Afwijzing asielaanvraag van Georgische eiser op basis van biseksuele geaardheid en beoordeling van de staatssecretaris

In deze uitspraak beoordeelt de Rechtbank Den Haag het beroep van een eiser van Georgische nationaliteit tegen de afwijzing van zijn asielaanvraag door de Staatssecretaris van Justitie en Veiligheid. De eiser, geboren in 1991, heeft op 17 december 2023 een aanvraag ingediend voor een verblijfsvergunning asiel, die op 24 april 2024 door de staatssecretaris als ongegrond is afgewezen. De rechtbank heeft de zaak op 29 mei 2024 behandeld, waarbij de gemachtigden van beide partijen aanwezig waren, maar de eiser zelf niet. De eiser stelt dat hij biseksueel is en problemen heeft ervaren in Georgië, waaronder geweld en bedreigingen, wat hem doet vrezen voor zijn veiligheid bij terugkeer.
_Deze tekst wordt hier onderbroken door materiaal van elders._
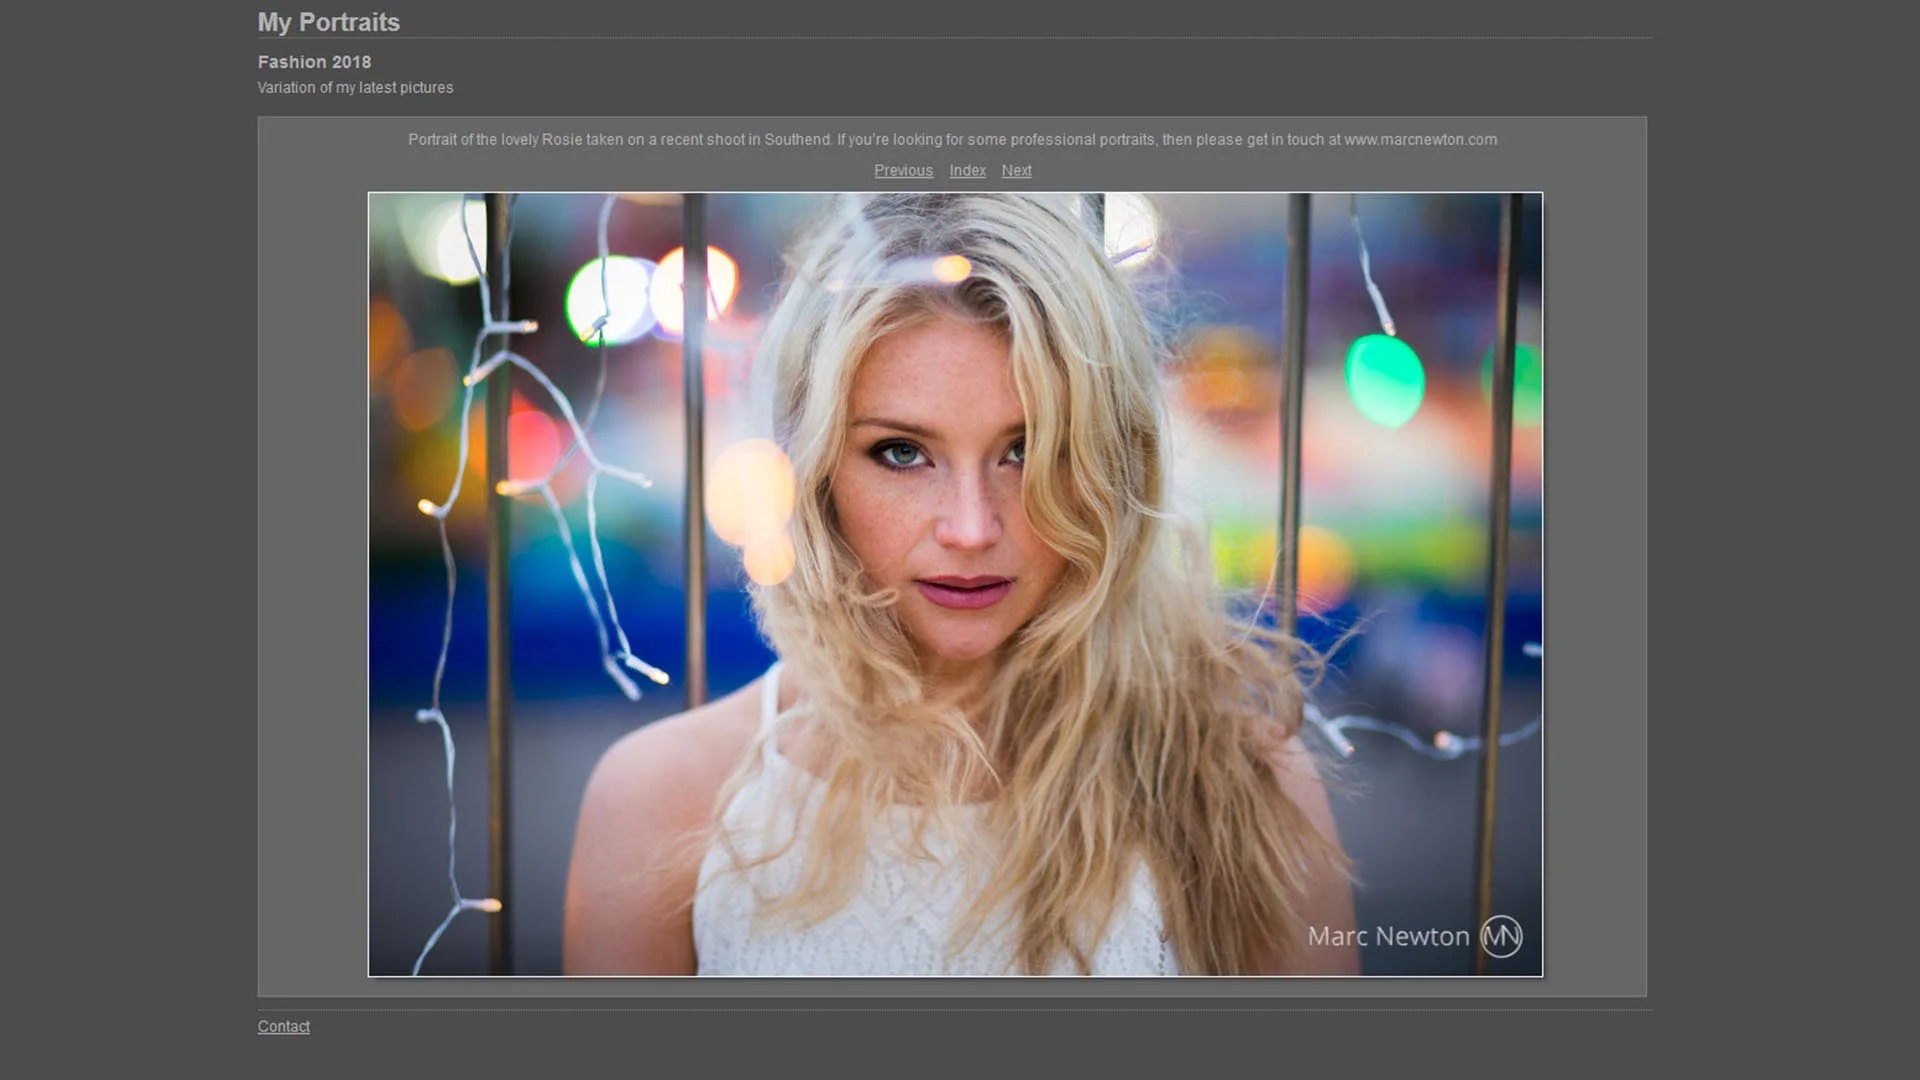Viewport: 1920px width, 1080px height.
Task: Click the My Portraits page title
Action: tap(328, 22)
De staatssecretaris heeft de asielaanvraag afgewezen, omdat de door de eiser aangevoerde problemen niet voldoende zwaarwegend werden geacht om in aanmerking te komen voor vluchtelingenstatus. De rechtbank oordeelt dat de staatssecretaris voldoende heeft gemotiveerd dat de vrees van de eiser voor vervolging of schending van artikel 3 van het EVRM bij terugkeer naar Georgië niet gegrond is. De rechtbank wijst erop dat Georgië als veilig land van herkomst wordt beschouwd, hoewel er risicogroepen zijn, waaronder LHBTIQ+’ers. De rechtbank concludeert dat de staatssecretaris terecht heeft geoordeeld dat de problemen van de eiser niet zwaarwegend genoeg zijn om een gegronde vrees voor vervolging aan te nemen.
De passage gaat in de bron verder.